Take some of the money and time you would have spent on spamming and use it to build your brand. First, ask yourself if your company is the kind of place where really great people want to work. If it is, that is awesome. If it's not, then fix it. Even once awesomeness is in place, if no one knows about why you're awesome, no matter how much time or money you sink into recruiting, you will not be able to hire top people at scale.
In general, it's very tempting to look at low-effort, seemingly accepted, high-cost solutions and hope that they will make everything better (e.g. finding an in-house recruiter and hoping that he/she will fix all the things, throwing money at agencies, buying ad space, buying a huge booth at a career fair). However, that money is best spent on finding meaningful ways to tell the world that:
(1) you have a great product,
(2) your company is full of really smart, driven, passionate people that anyone would be proud to work with and learn from, and
(3) that you're solving hard and interesting problems.

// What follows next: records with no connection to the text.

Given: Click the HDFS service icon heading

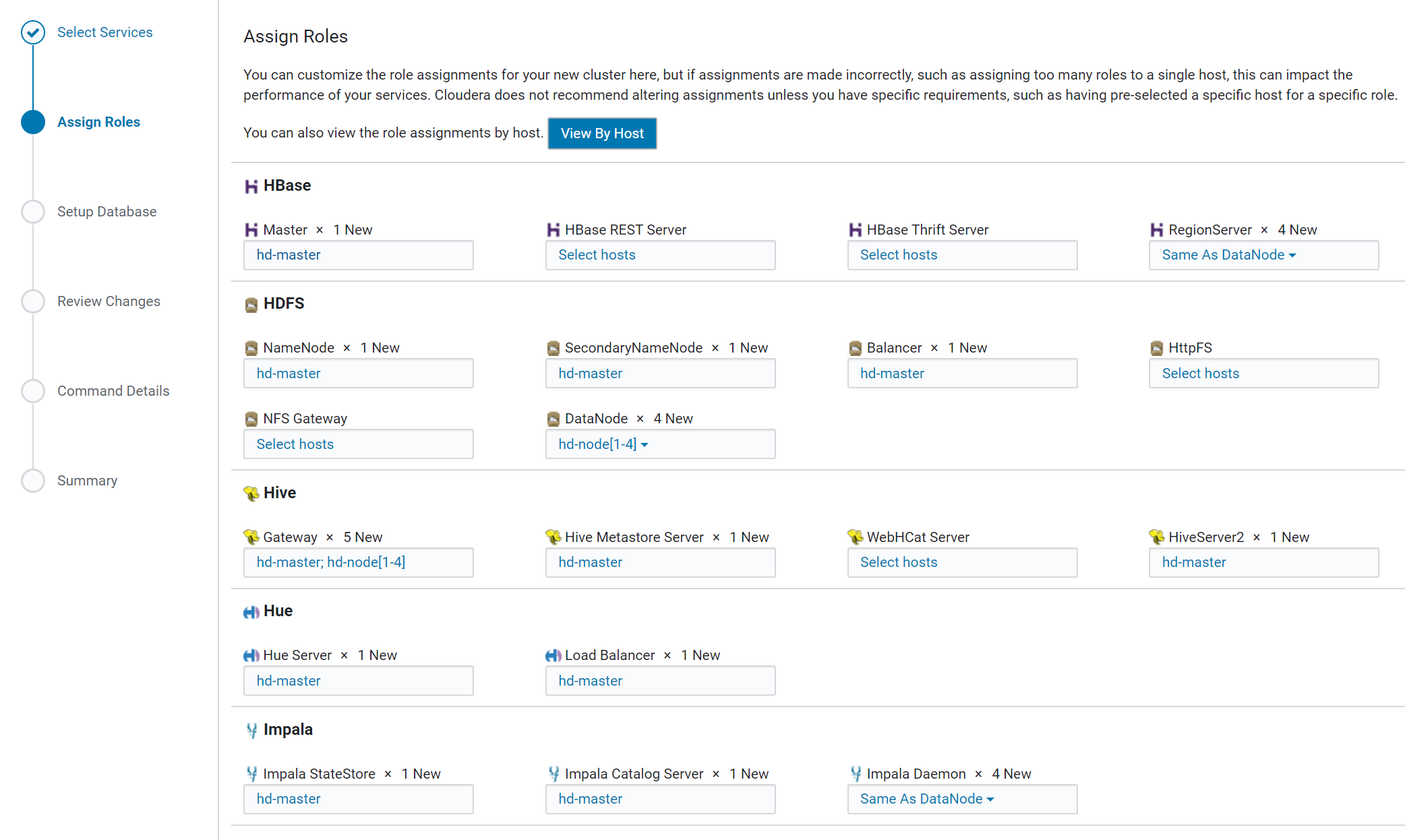Looking at the screenshot, I should [x=251, y=305].
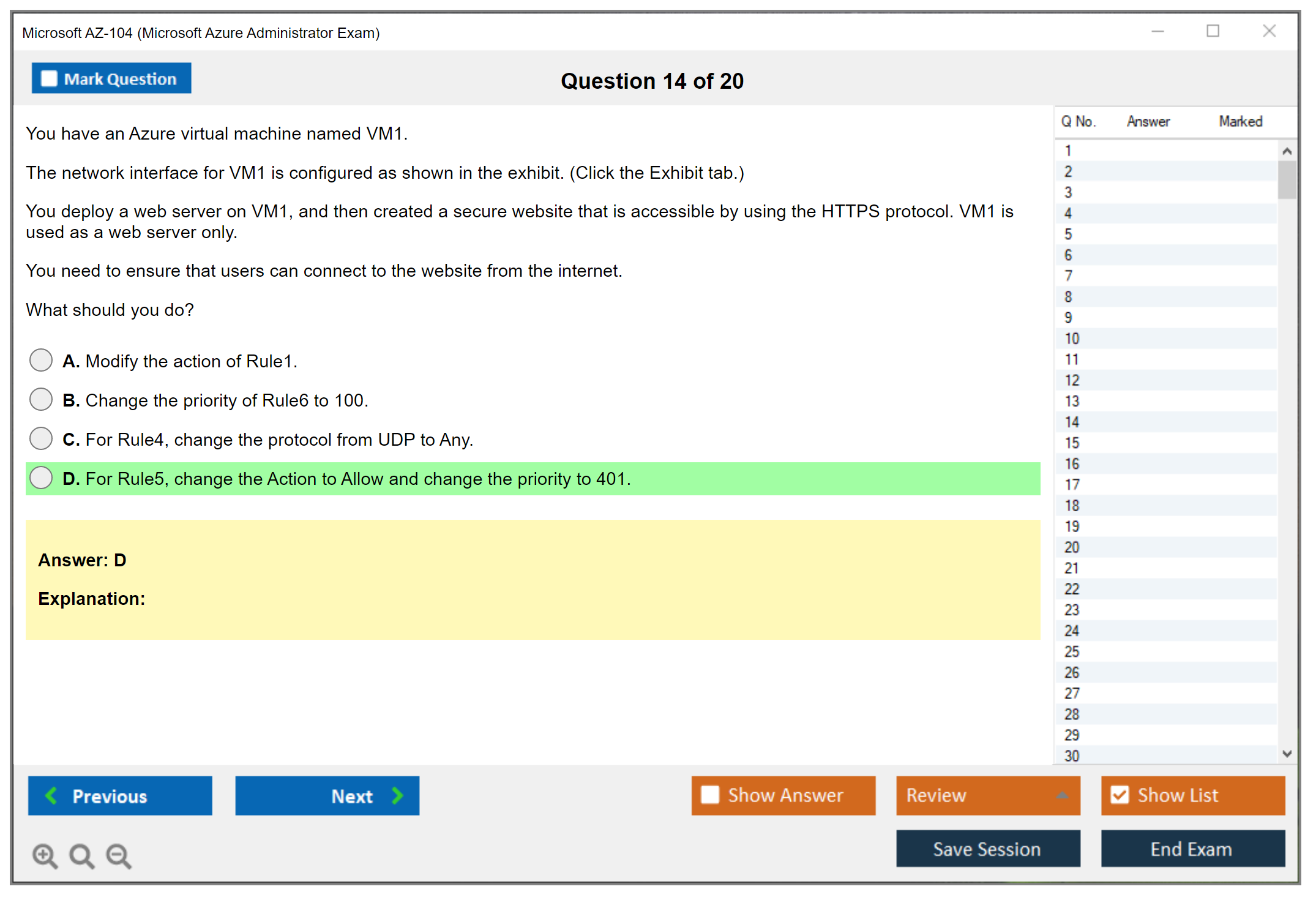Uncheck the Show List checkbox
Image resolution: width=1316 pixels, height=900 pixels.
1120,795
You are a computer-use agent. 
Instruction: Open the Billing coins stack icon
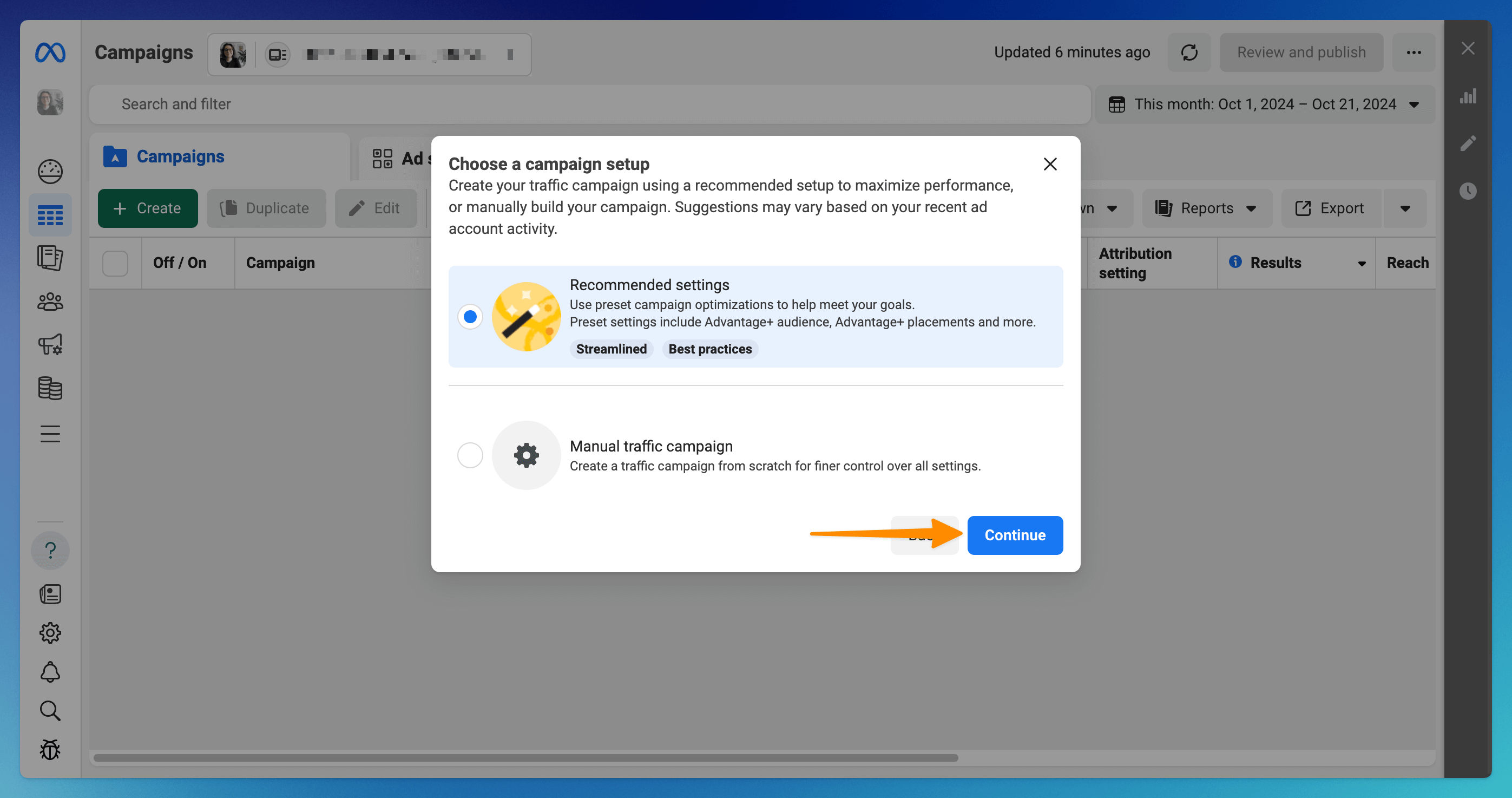[x=50, y=388]
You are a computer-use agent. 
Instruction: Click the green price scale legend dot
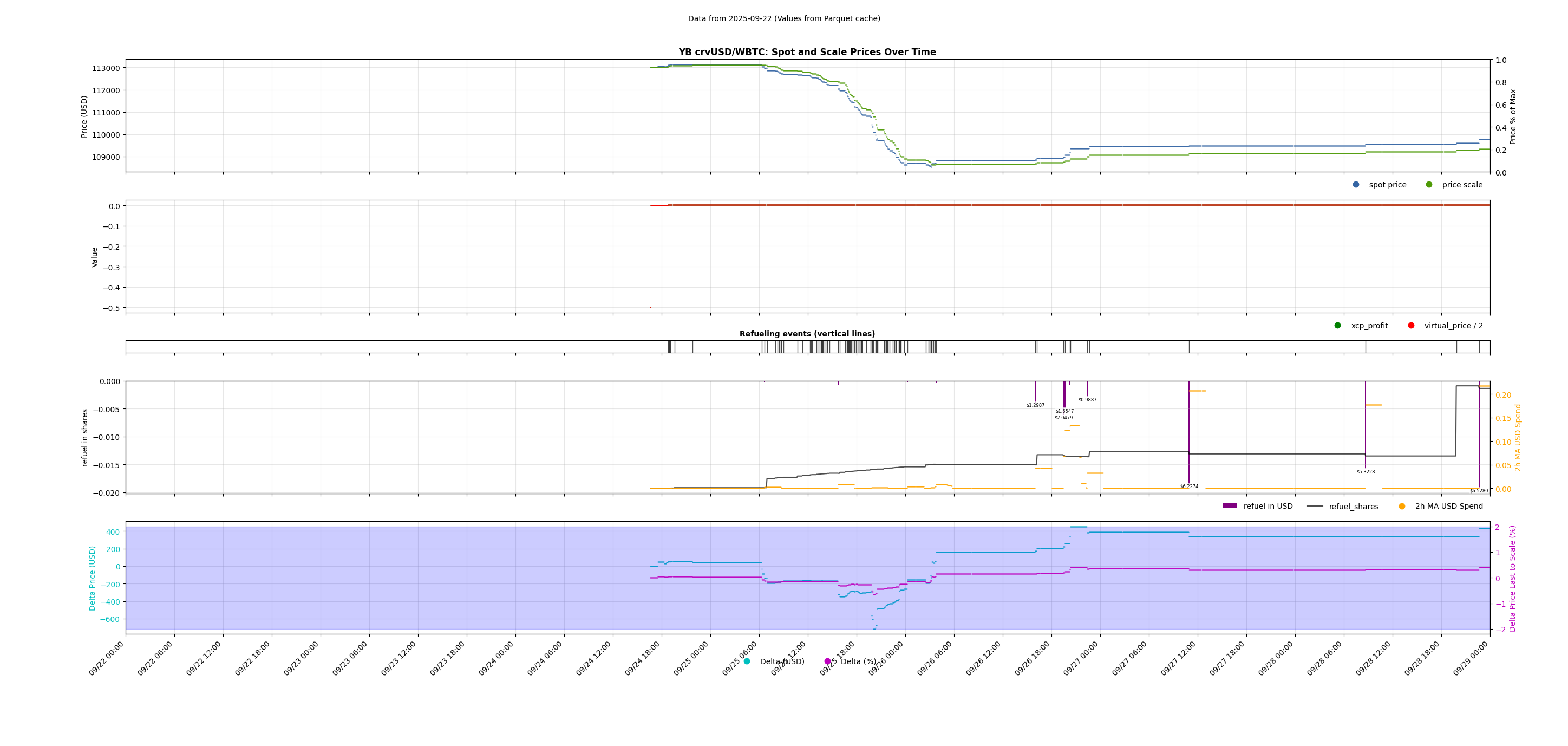1429,185
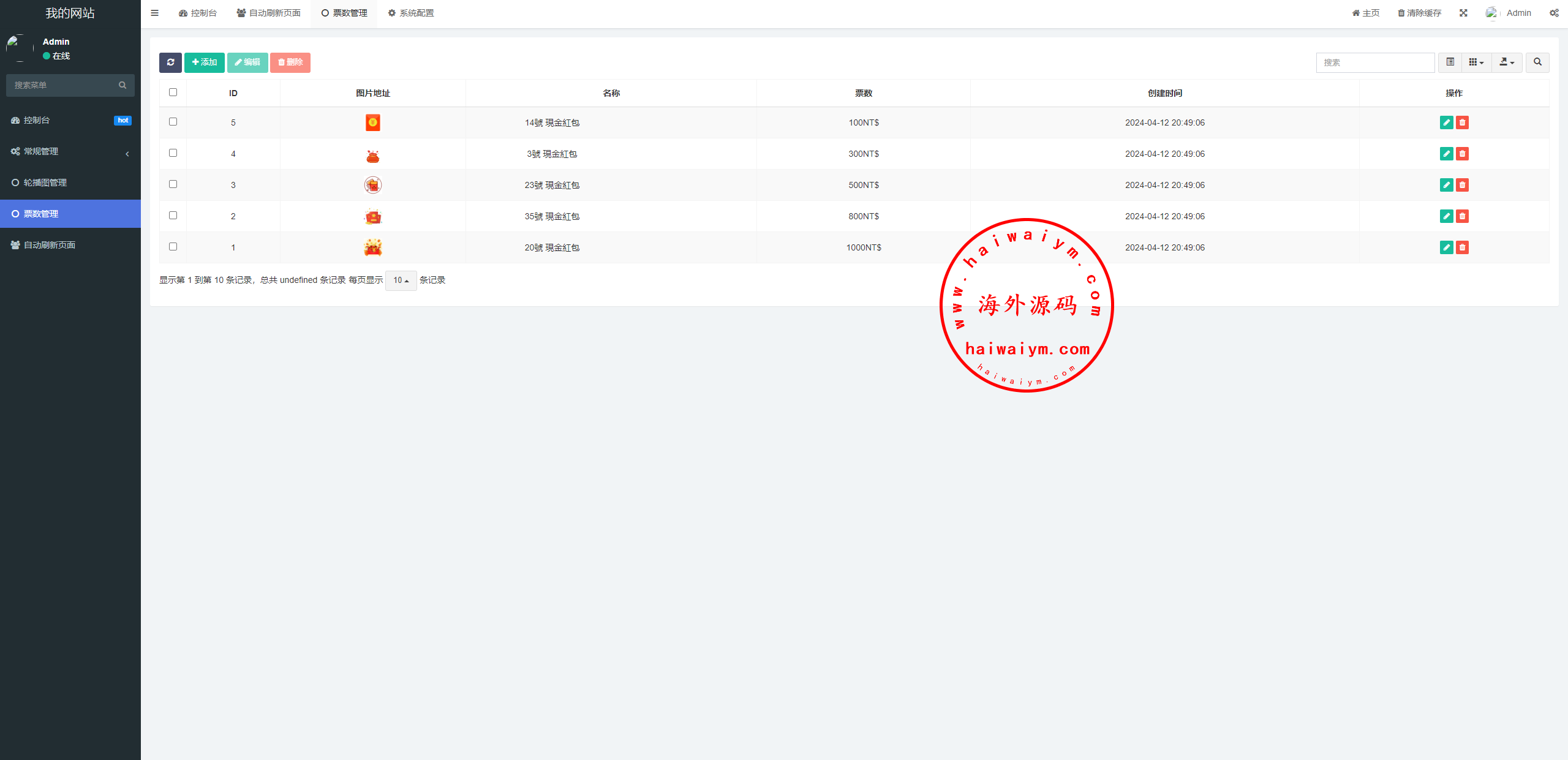Open 轮播图管理 in the sidebar
Screen dimensions: 1568x760
[x=45, y=182]
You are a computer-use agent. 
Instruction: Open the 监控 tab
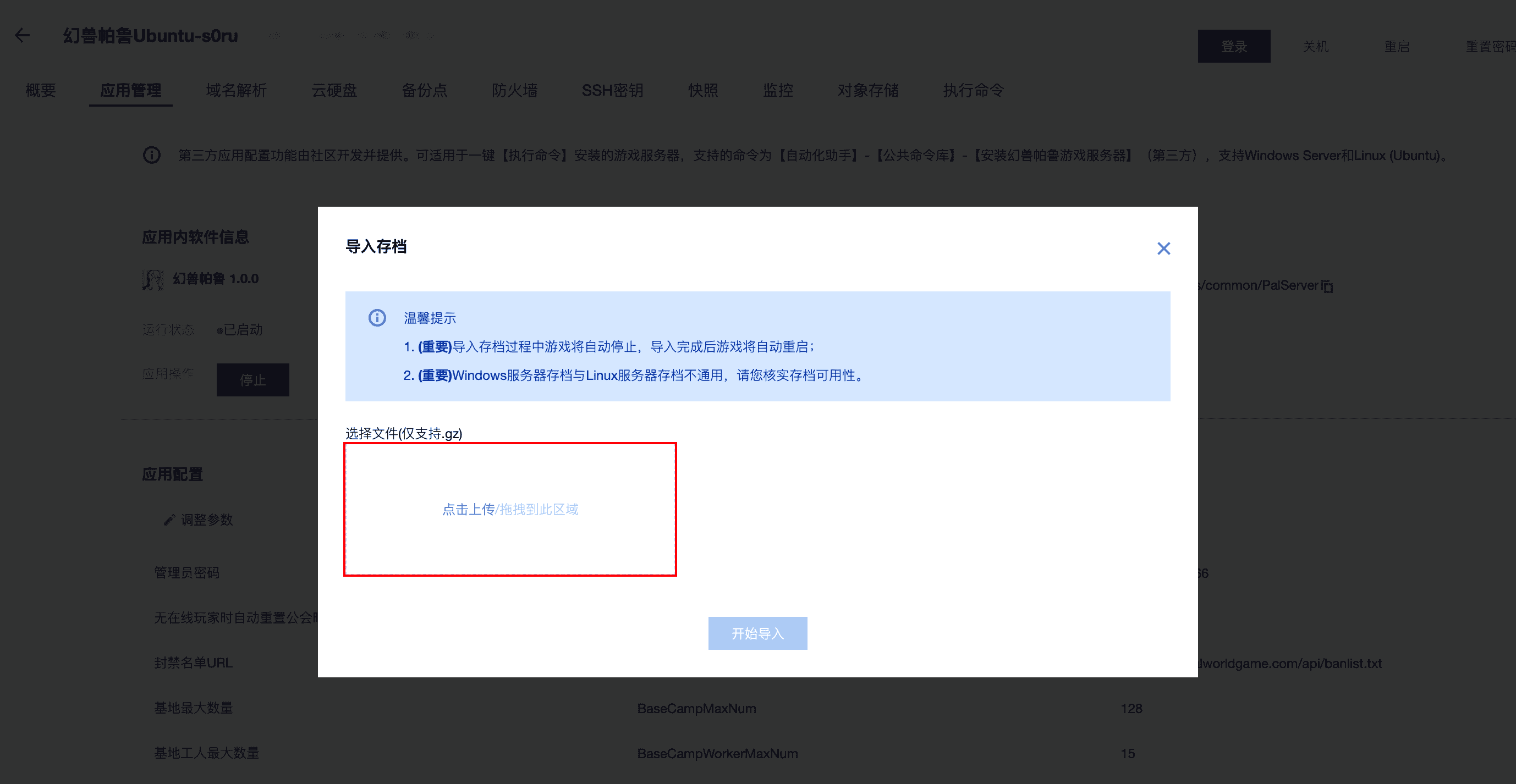coord(778,90)
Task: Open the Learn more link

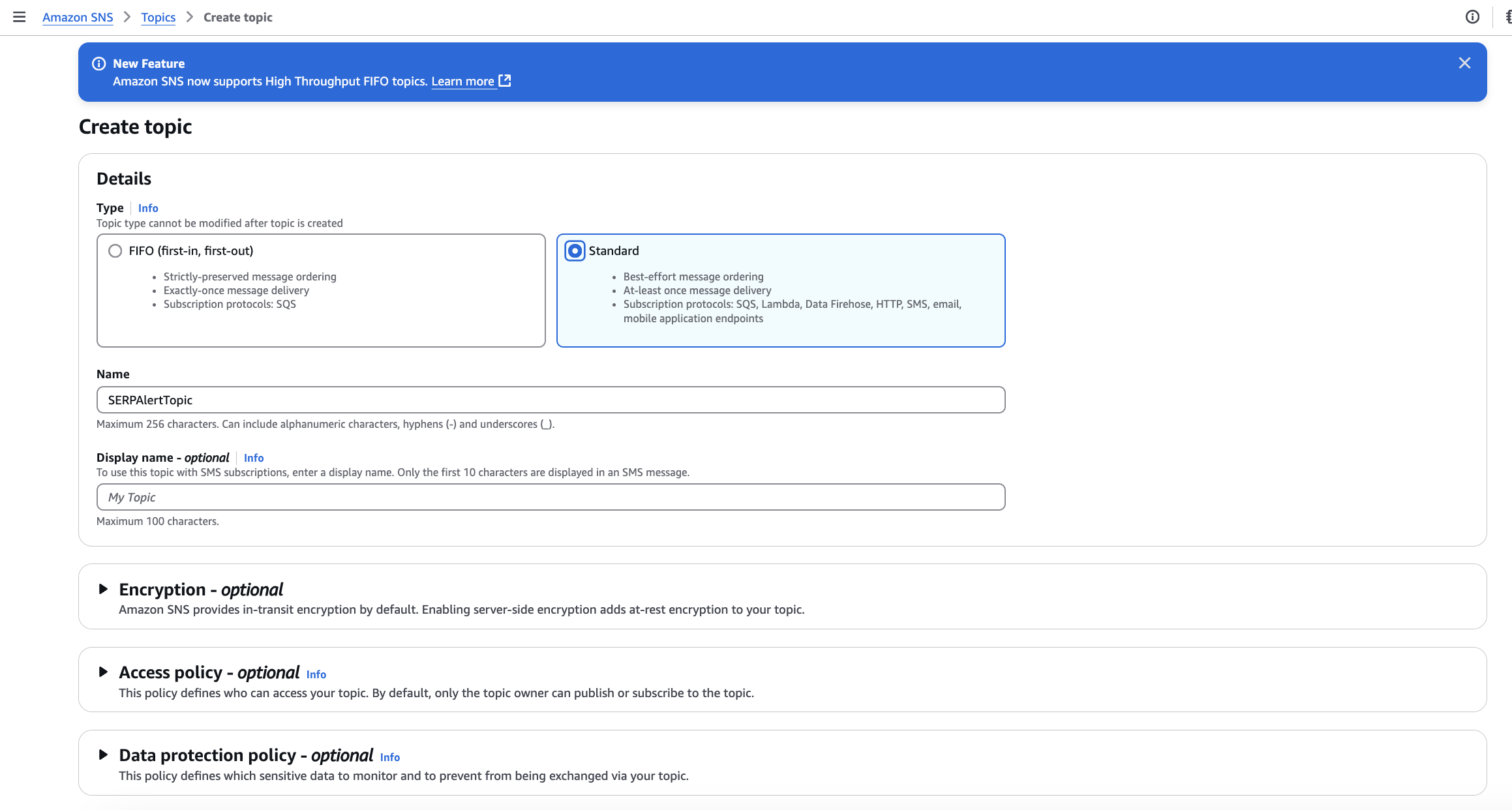Action: pos(462,82)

There are a number of ways to accomplish this, including
- giving tech talks (both at schools and at meetups)
- open sourcing some of your stuff
- having an engaging engineering blog
- hosting hackathons and meetups
- having really great job ad copy
- having a creative, fun, and difficult coding challenge that will make people want to share that they've completed it
- having members from your team share what they're working on on their own blogs
- guest-posting somewhere like TechCrunch, if possible
- developing a highly selective internship program
Some of this stuff is hard to do, but without it, hiring is going to be an uphill battle.
Once a strong eng brand is in place, you can employ a mix of the two techniques you mentioned, depending on what resources you have available to you. In addition to GitHub and LinkedIn (as well as Entelo, which aggregates info found on these sites and others), I would recommend StackOverflow (more for their candidate database than for their job board), Hacker News' whoishiring, and potentially working with Udacity and Coursera.
Note: This post is adapted from an answer I wrote on Quora.